Тот рассмеялся.
– Это не очень любезно с твоей стороны, куколка. Мы просто дурачимся.
– Иди подурачься сам с собой, дрочер.
Мия вошла в круг развеселившихся зевак и взяла Эшлин за руку. Привлекать к себе внимание было ни к чему.
– Пойдем.
– О, а это кто? Раньше я тебя вроде не видел. – Монокль присмотрелся к двум кругам на ее щеке. – Как тебя зовут, рабыня?
– Эш, пошли, – поторопила Мия, уводя ее.
Два других бандита перекрыли им путь. Толпа сгущалась, явно наслаждаясь представлением. Мия почувствовала слабую искру ярости в груди, заглушающую страх. Попыталась затушить ее, не дав разгореться. Без Мистера Добряка в своей тени она проявляла осторожность. Давала волю страху. Она понимала, что эта стычка не закончится ничем хорошим.
«Держи себя в руках».
– Я задал вопрос, девочка, – сказал Монокль.
– Мы не ищем проблем, ми дон, – ответила Мия, поворачиваясь к нему лицом.
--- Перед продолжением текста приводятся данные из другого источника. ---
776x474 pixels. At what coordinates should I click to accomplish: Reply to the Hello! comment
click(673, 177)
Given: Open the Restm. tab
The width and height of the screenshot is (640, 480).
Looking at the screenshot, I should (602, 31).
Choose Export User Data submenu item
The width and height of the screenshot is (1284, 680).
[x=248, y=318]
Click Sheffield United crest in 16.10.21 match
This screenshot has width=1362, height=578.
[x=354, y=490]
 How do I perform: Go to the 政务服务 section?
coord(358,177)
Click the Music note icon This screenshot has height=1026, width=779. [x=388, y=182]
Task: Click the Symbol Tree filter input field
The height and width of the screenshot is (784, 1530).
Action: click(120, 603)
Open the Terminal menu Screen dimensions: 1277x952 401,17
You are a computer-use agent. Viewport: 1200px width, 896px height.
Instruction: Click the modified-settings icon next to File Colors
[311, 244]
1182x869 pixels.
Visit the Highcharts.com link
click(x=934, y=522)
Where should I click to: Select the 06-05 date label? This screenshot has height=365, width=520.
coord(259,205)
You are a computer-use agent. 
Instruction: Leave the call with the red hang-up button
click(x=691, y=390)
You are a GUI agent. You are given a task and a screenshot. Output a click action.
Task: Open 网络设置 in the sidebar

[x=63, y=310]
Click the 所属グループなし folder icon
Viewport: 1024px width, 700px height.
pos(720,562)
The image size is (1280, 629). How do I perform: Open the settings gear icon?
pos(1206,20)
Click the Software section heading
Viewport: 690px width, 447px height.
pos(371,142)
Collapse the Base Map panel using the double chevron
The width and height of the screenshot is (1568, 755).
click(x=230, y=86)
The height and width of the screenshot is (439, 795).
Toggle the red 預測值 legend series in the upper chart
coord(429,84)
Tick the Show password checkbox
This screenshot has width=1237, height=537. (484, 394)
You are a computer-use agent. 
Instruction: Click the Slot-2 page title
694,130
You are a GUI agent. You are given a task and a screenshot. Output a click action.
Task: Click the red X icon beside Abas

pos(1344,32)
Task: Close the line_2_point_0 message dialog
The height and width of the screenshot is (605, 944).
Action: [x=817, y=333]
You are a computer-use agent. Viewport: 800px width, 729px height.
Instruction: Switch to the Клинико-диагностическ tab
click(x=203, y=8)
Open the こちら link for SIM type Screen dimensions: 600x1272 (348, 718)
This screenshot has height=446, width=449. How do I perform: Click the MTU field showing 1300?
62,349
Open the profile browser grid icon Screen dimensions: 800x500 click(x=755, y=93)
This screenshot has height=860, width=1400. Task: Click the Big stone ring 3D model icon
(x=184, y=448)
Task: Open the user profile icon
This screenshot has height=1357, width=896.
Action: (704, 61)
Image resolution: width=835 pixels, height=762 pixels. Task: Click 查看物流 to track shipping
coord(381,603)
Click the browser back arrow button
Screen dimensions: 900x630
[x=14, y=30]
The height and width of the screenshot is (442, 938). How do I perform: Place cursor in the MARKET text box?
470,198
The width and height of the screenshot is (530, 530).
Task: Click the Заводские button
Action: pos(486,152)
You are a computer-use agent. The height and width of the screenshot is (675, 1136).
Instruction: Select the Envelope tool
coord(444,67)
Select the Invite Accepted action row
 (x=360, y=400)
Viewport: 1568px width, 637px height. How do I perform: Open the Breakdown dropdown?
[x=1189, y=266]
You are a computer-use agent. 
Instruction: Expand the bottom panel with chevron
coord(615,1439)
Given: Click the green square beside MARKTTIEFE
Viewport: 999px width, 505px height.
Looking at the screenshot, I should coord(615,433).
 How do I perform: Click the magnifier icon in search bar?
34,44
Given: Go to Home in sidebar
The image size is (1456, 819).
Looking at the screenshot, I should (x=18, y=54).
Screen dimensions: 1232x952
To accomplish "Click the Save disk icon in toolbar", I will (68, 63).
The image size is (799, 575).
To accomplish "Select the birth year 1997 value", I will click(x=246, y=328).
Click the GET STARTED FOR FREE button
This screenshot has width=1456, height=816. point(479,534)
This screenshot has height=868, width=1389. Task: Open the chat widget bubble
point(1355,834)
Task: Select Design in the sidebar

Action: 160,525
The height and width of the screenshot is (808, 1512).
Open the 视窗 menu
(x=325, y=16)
– Что ж, вы все равно их нашли. – Юноша подошел к ней вплотную, сверкая глазами. – Экипаж «Висельника» не станет терпеть оскорбления от пресноводных потаскух, верно, парни?
Двое позади Мии скрестили руки и согласно забормотали.
«Держи. Себя. В руках».
– Разве что… вы придумаете, как загладить свою вину?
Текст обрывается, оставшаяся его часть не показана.